TEXT TO READ:
Jane Foole, also known as Jane The Foole, Jane, The Queen's Fool, "Jeanne le Fol" or "Jane Hir Fole" (fl. 1543–1558), was an English court fool (distinct from a jester). She was the fool of queens Catherine Parr and Mary I, and possibly also of Anne Boleyn.

Today, entertainers sometimes perform as "Jane" in Renaissance-themed entertainments such as Renaissance faires.

Life

Personal life 

Jane's full name, birth year, and background are unknown. Beden the Fool also appears in related notes of the time, and it has been suggested that Beden was her surname.

Jane is believed to have had a learning disability.

Career
In the accounts of Anne Boleyn, bills for caps supplied to her "female jester" are recorded in 1535–36. The name of this female jester is not mentioned, but may have been Jane.

In 1537, she is noted to be in service of Princess Mary. As well as Jane, Mary also employed Lucretia the Tumbler. Lucretia and Jane are known to have performed together, and Lucretia may have been Jane's minder.

PROVIDED MATERIAL:
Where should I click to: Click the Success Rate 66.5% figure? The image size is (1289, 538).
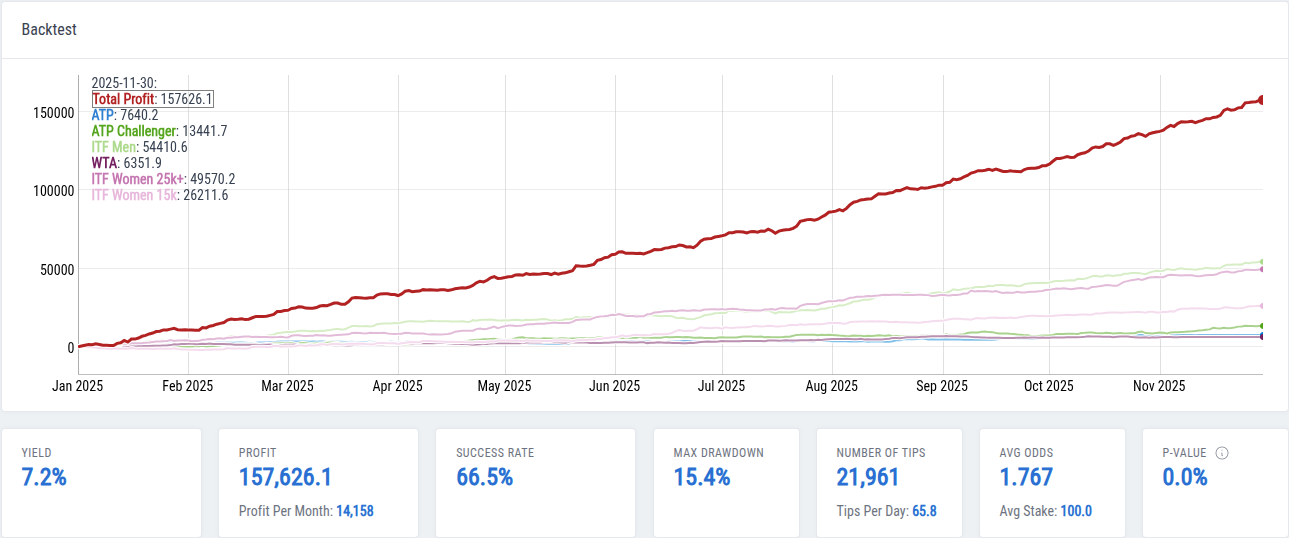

TO DO:
Reproduce verbatim everything in the passage about Jane Foole from "Jane Foole, also" down to "have been Jane.".

FINISHED ANSWER:
Jane Foole, also known as Jane The Foole, Jane, The Queen's Fool, "Jeanne le Fol" or "Jane Hir Fole" (fl. 1543–1558), was an English court fool (distinct from a jester). She was the fool of queens Catherine Parr and Mary I, and possibly also of Anne Boleyn.

Today, entertainers sometimes perform as "Jane" in Renaissance-themed entertainments such as Renaissance faires.

Life

Personal life 

Jane's full name, birth year, and background are unknown. Beden the Fool also appears in related notes of the time, and it has been suggested that Beden was her surname.

Jane is believed to have had a learning disability.

Career
In the accounts of Anne Boleyn, bills for caps supplied to her "female jester" are recorded in 1535–36. The name of this female jester is not mentioned, but may have been Jane.